Intiliputan, Gowa – Sebuah video aksi perundungan terhadap seorang siswi di Kabupaten Gowa, Sulawesi Selatan, viral di berbagai platform media sosial.
Dalam rekaman yang beredar, korban tampak menjadi sasaran intimidasi dan kekerasan oleh sejumlah teman sebayanya.
Video tersebut memperlihatkan seorang siswi dijambak hingga terjatuh ke tanah. Saat tersungkur, jilbab korban bahkan terlepas.
Di tengah keributan itu, terlihat ada seorang anak yang terlihat berusaha melerai pertikaian itu.

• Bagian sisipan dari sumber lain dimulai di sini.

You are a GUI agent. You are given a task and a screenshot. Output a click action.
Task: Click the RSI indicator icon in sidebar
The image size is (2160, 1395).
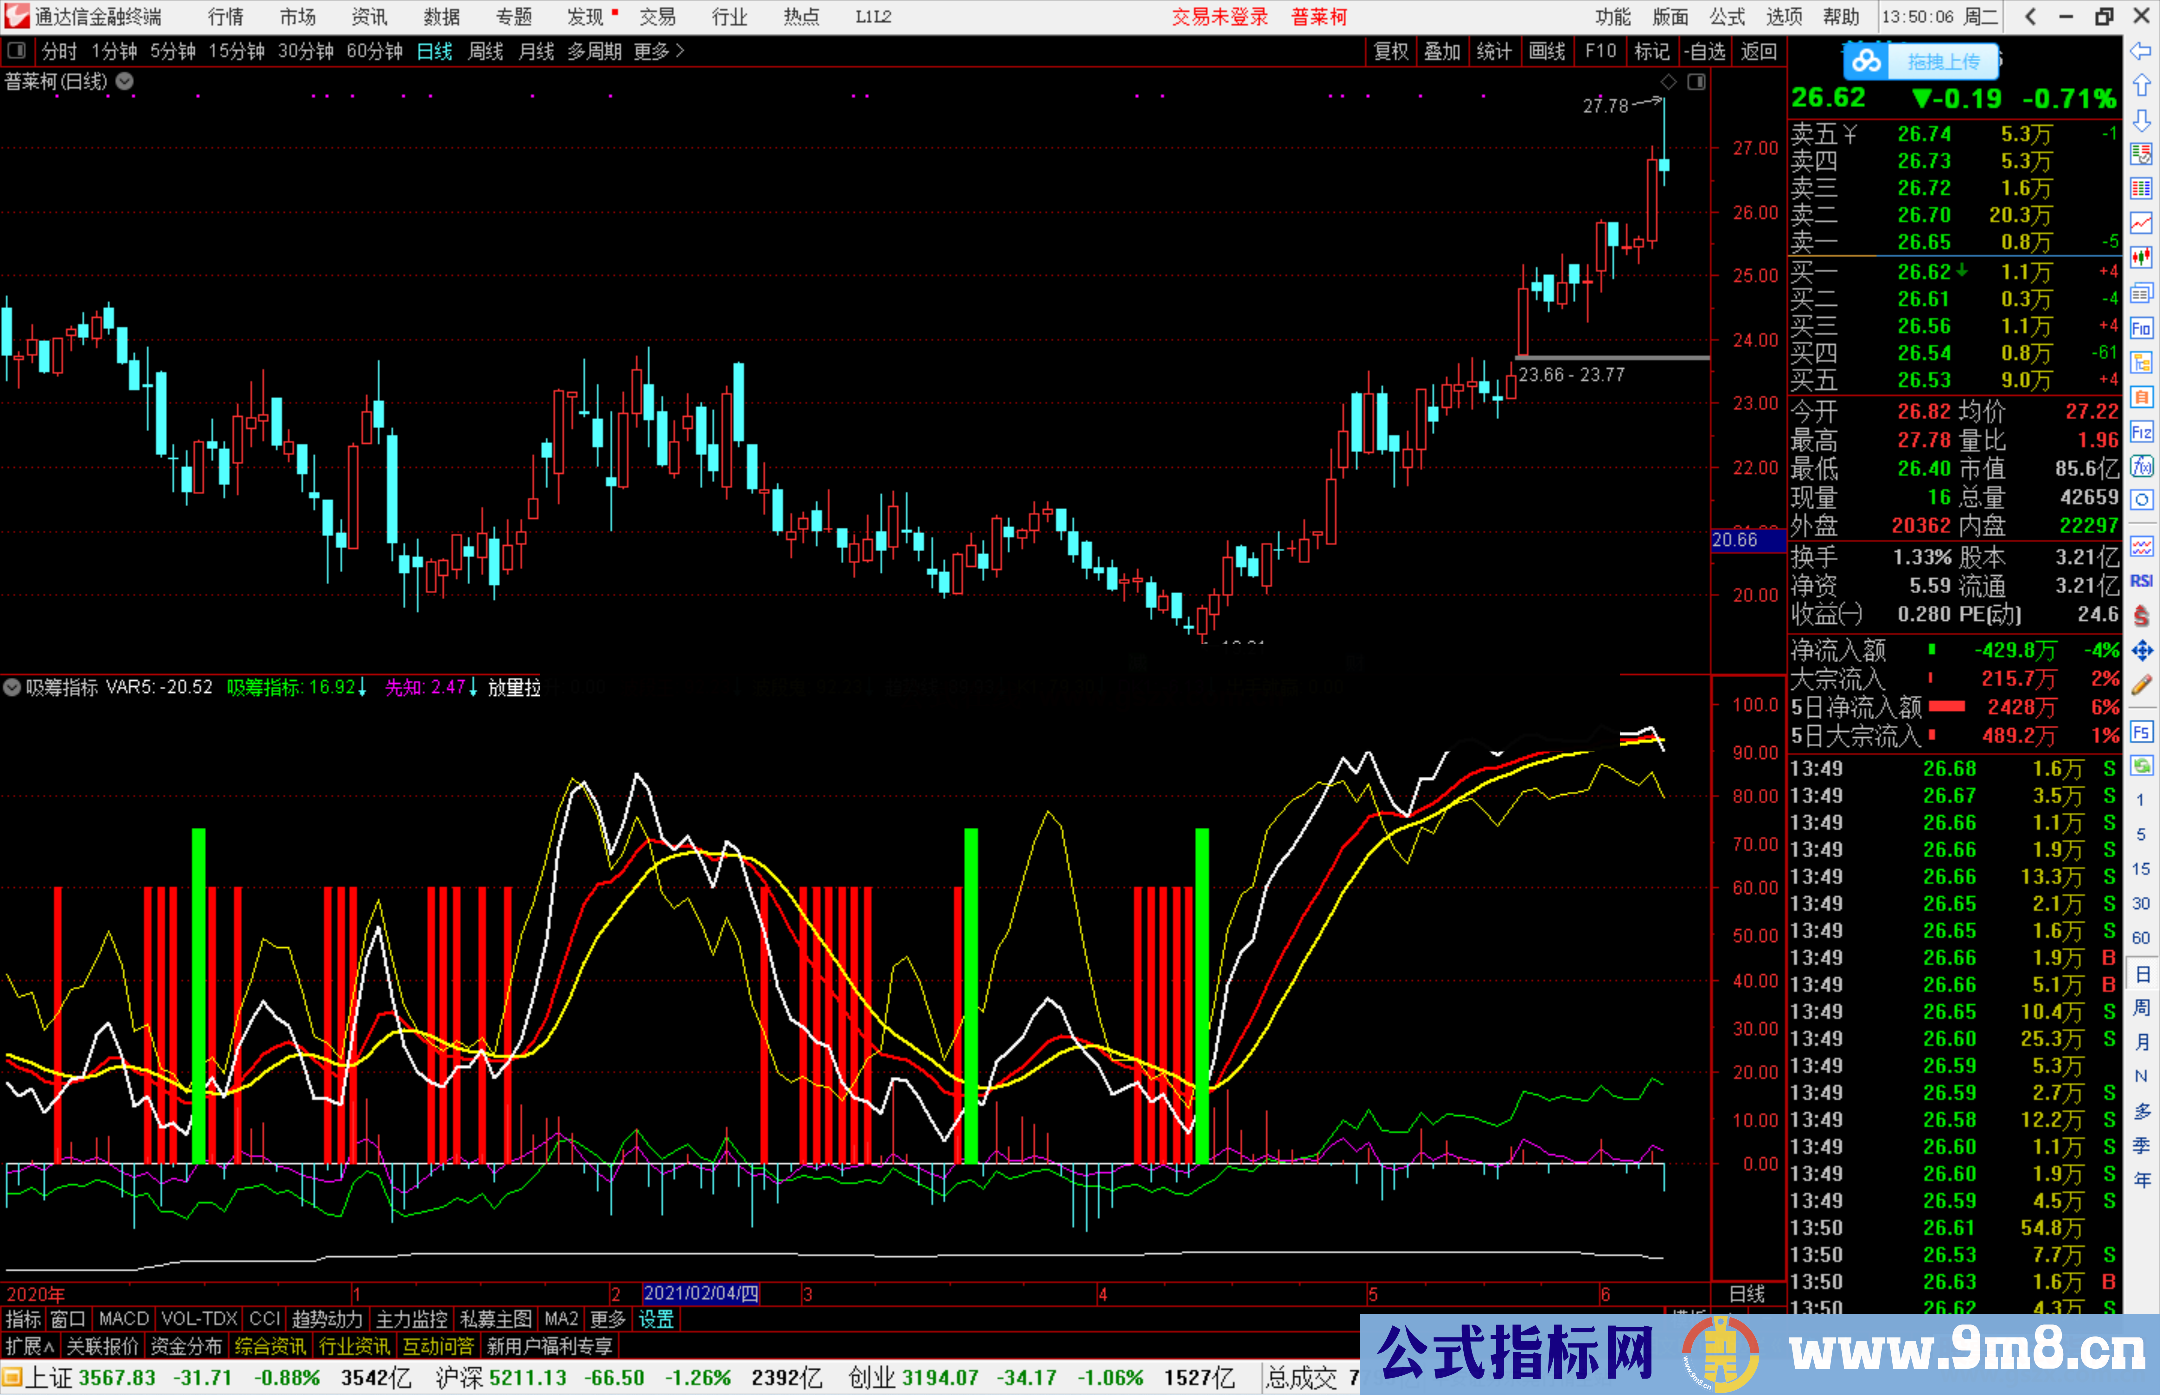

Namun ironisnya, beberapa remaja lain yang berada di lokasi justru memilih merekam kejadian tersebut menggunakan ponsel mereka, bukannya membantu menghentikan aksi perundungan.
Kasus ini kini ditangani serius oleh Unit Perlindungan Perempuan dan Anak (PPA) Satreskrim Polres Gowa bersama Tim Jatanras dan Sat Intelkam Polres Gowa.
Kanit PPA Satreskrim Polres Gowa, Nida Hanifah Djarnaji, mengungkapkan pihaknya telah mengamankan sejumlah anak untuk dimintai keterangan terkait video viral tersebut.
“Berdasarkan video yang viral ada enam orang yang kami amankan untuk diperiksa,” ujarnya saat ditemui di Mapolres Gowa, Jalan Syamsuddin Tunru, Kecamatan Somba Opu, Selasa (19/5/2026).
Dalam pemeriksaan sementara, polisi mencatat ada enam anak diamankan, 3 diantaranya perempuan dan 3 pria yang diperiksa masing-masing berinisial HI (12), AS (15), APA (13), NA (14), IF (13), dan SD (13). Sementara korban diketahui berinisial NR (12).
Peristiwa perundungan itu disebut terjadi di Kecamatan Bajeng pada Rabu, 13 Mei 2026 sekitar pukul 13.30 WITA.
“Hingga kini, penyidik masih mendalami peran masing-masing pihak yang terlibat dalam insiden tersebut,” kata Ipda Nida.
Dari hasil pemeriksaan awal, motif dugaan perundungan dipicu kesalahpahaman antarsiswi akibat ucapan yang dianggap menyinggung.
“Motifnya diduga karena kesalahpahaman akibat adanya ucapan yang tidak menyenangkan. Itu hasil pemeriksaan sementara penyidik,” jelasnya.
Akibat kejadian itu, korban mengalami luka gores di bagian leher. Polisi menyebut korban telah menjalani pemeriksaan dan mengajukan visum untuk kepentingan penyelidikan.
“Korban juga sudah mengajukan visum dan kami masih menunggu hasilnya. Namun saat kami periksa langsung, terlihat ada luka goresan di leher korban,” bebernya.
Selain proses hukum, kepolisian juga menaruh perhatian terhadap kondisi psikologis korban yang disebut masih mengalami trauma pascakejadian. Saat diperiksa, korban didampingi langsung oleh orang tuanya.
Polres Gowa kini berkoordinasi dengan instansi terkait seperti Dinas Pemberdayaan Perempuan dan Perlindungan Anak serta Dinas Sosial guna memberikan pendampingan terhadap korban.
“Untuk saat ini penyidik tengah mendampingi korban agar mendapat pendampingan ke Dinas PPA ataupun Dinas Sosial,” ujarnya.
Polisi juga membuka kemungkinan pendampingan psikolog apabila korban mengalami trauma mendalam akibat perundungan tersebut.
“Apabila korban mengalami trauma, kami juga akan menyiapkan pendampingan psikolog,” tambahnya.
Dalam proses penyelidikan, polisi turut menyita kerudung coklat milik korban yang terlepas saat kejadian sebagai barang bukti.
Hingga kini, pemeriksaan terhadap para siswi yang diduga terlibat masih berlangsung.
Sementara terkait kemungkinan mediasi, penyidik menyerahkan sepenuhnya kepada pihak pelapor dan keluarga korban.
“Untuk mediasi belum bisa dipastikan karena kami kembalikan ke pihak pelapor,” tutupnya.